(Source records)
[Start of Attachment]

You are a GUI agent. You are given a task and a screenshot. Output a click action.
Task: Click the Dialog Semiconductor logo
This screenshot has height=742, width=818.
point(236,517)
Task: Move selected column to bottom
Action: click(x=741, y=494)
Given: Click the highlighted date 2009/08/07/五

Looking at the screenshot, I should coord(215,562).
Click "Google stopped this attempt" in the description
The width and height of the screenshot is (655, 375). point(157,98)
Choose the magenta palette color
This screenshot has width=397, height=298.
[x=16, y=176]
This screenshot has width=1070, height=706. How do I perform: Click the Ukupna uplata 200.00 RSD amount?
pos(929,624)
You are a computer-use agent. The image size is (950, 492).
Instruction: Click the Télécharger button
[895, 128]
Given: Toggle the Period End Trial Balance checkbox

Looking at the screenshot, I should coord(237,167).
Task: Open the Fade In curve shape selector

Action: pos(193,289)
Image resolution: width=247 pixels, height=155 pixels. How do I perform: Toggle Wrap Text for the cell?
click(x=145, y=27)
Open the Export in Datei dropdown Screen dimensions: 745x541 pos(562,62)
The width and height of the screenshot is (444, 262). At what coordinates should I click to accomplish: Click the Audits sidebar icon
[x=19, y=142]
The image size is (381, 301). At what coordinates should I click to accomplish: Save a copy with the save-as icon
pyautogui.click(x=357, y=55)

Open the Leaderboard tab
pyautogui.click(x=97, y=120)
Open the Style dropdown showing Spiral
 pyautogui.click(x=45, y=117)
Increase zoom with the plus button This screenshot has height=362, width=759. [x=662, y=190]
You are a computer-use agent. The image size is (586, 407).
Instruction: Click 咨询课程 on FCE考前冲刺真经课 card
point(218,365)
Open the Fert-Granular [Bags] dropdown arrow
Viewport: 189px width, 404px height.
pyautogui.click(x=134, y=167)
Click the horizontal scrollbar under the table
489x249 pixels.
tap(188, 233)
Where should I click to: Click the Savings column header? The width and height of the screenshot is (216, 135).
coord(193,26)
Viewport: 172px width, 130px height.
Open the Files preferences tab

[End of Attachment]

Would you print exactly, and only, the lines of the data above from the line with "You are a computer-use agent. The image size is (950, 492)." through the line with "You are a computer-use agent. The image size is (586, 407).", inclusive?

#### Task output:
You are a computer-use agent. The image size is (950, 492).
Instruction: Click the Télécharger button
[895, 128]
Given: Toggle the Period End Trial Balance checkbox

Looking at the screenshot, I should coord(237,167).
Task: Open the Fade In curve shape selector

Action: pos(193,289)
Image resolution: width=247 pixels, height=155 pixels. How do I perform: Toggle Wrap Text for the cell?
click(x=145, y=27)
Open the Export in Datei dropdown Screen dimensions: 745x541 pos(562,62)
The width and height of the screenshot is (444, 262). At what coordinates should I click to accomplish: Click the Audits sidebar icon
[x=19, y=142]
The image size is (381, 301). At what coordinates should I click to accomplish: Save a copy with the save-as icon
pyautogui.click(x=357, y=55)

Open the Leaderboard tab
pyautogui.click(x=97, y=120)
Open the Style dropdown showing Spiral
 pyautogui.click(x=45, y=117)
Increase zoom with the plus button This screenshot has height=362, width=759. [x=662, y=190]
You are a computer-use agent. The image size is (586, 407).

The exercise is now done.